I may not have swallowed veritaserum, but I have a confession to make: I never finished reading the Harry Potter series. In fact, that reference was supplied by a friend who, like apparently most of my generation, adores J. K. Rowling’s boy wizard. Yet, somehow I was never so spellbound.

When I steel myself and admit this to fans of the series, the response is typically shock, followed by genuine sympathy. To an extent, I share in this puzzlement. As a closeted Trekkie, I grasp the appeal of well-developed characters set loose in an expansive fantasy universe. Indeed, I have fond memories of reading the first four Potter installments in elementary school.

I can’t explain precisely why I abandoned the books after this point, just as they were beginning to test the tensile strength of bookshelves worldwide. I swear it was not an act of cultural snobbery. Although I recognize that there is certainly a phony elitism associated with avoiding something popular, just as there is with coveting something obscure.

Yet, even watching some of the later Potter films in high school did not send me searching for the source material. I suppose it didn’t help that my favourite element of the movies, the sumptuous art direction, does not directly translate to the books. Admittedly this is a somewhat grim comment on my own powers of imagination.

My disinterest may follow from the fact that my last drink of the Potter series came from The Goblet of Fire. I am told that this fourth volume marks a turning point. Supposedly it is here that the series became weightier in its themes, as well as its page count. This transition apparently underlies what my friends mean when they claim that they “grew up with the series.”

Their connection to the books surpasses simple nostalgia. They remember not just the simple thrills of Harry’s adventures, but also the larger experience of maturing alongside the characters. For many, the seven volumes became a shared journey through adolescence. As the students of Hogwarts grappled with the escalating non-magical trials of romantic frustration, stormy friendships, and intimidating new responsibilities, so did a generation of readers.

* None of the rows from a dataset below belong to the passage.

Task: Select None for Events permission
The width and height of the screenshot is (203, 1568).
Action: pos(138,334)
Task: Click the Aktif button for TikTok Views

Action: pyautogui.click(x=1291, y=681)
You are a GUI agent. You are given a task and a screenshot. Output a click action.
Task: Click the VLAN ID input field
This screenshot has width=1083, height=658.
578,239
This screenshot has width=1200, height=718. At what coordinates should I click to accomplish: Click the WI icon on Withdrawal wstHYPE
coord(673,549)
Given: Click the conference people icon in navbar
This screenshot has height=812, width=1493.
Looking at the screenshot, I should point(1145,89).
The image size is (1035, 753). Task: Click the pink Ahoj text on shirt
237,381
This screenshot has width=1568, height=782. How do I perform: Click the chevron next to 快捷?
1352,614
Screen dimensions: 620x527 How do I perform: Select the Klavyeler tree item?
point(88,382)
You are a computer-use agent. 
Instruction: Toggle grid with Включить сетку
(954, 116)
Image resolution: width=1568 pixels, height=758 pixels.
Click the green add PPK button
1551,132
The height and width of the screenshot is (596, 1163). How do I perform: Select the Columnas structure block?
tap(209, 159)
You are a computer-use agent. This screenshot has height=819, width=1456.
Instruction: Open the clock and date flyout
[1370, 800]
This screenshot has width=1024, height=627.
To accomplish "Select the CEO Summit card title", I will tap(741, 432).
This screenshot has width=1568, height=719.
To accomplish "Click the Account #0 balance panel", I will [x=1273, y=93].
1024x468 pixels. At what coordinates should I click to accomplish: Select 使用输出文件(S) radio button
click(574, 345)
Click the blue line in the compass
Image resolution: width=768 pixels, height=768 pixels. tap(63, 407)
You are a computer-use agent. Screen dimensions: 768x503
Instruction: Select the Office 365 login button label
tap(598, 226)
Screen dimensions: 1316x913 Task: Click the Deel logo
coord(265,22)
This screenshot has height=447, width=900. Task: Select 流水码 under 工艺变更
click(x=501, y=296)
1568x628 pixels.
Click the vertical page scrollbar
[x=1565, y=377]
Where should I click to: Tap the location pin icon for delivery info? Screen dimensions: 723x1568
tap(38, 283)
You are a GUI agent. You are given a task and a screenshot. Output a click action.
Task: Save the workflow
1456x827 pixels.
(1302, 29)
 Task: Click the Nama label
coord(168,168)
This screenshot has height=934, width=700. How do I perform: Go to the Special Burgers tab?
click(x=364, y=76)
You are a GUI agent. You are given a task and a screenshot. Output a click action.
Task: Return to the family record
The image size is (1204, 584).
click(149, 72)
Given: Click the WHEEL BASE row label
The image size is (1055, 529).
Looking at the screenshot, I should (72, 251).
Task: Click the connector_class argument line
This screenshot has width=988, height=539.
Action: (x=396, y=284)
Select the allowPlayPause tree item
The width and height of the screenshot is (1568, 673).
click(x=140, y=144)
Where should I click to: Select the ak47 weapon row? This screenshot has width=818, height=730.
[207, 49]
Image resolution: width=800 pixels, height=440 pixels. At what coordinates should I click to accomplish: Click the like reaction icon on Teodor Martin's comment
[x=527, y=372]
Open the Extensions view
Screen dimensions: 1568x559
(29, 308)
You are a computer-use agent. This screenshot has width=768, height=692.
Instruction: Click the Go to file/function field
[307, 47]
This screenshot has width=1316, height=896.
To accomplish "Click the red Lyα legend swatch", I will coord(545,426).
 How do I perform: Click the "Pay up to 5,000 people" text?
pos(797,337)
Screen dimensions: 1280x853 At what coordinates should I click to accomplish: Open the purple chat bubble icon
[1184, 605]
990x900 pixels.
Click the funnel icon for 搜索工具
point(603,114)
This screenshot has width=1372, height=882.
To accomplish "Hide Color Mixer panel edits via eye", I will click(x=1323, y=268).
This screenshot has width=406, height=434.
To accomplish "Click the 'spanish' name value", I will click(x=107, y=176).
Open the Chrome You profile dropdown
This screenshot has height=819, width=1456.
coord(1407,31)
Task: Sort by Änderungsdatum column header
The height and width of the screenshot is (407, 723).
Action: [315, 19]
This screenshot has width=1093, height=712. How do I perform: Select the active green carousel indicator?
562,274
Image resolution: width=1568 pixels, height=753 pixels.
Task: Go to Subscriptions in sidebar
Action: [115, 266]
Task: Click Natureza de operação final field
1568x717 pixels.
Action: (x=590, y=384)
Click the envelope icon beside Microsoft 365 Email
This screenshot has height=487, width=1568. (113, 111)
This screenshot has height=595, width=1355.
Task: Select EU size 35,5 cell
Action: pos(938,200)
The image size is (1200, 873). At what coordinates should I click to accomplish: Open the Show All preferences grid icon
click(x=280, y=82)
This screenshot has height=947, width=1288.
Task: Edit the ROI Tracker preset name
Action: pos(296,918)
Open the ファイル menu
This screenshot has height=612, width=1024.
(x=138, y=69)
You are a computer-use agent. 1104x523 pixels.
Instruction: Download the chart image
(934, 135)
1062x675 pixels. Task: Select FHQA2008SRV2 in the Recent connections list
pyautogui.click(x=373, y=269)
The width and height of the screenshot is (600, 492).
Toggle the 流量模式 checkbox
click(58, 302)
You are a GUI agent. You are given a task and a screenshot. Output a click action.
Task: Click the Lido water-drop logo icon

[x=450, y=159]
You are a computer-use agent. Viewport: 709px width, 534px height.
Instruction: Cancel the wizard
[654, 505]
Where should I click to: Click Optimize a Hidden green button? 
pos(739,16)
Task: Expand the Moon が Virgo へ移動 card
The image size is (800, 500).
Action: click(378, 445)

I think that most people have had this experience of discovering a work of art that perfectly captures their inner life. Whether this connection is made through the flick of a wand or the strum of a guitar, art can powerfully echo our deepest hopes and anxieties. Moreover, this bond is often profoundly linked to a particular stage in our lives; if the work had come along slightly earlier or later it would not have spoken with the same power.

Perhaps I have never returned to the Potter books because I am concerned that this key element of their appeal, the opportunity to come of age alongside the characters, is now closed to me. This is not to suggest that I am entirely mature or that the books do not have other wonderful merits. Indeed, I fully expect that if I read the books I would enjoy them, but for now they remain low on my “to-read” list.

This reluctance should not offend those fans that grew up with the series. Rather they should feel even more fortunate that they came across the books at an ideal moment. Indeed, my generation’s devotion to Harry Potter affirms the extraordinary power of literature to speak to us profoundly at a particular and fleeting stage of our lives. Forget veritaserum, this connection between art and audience, is true magic.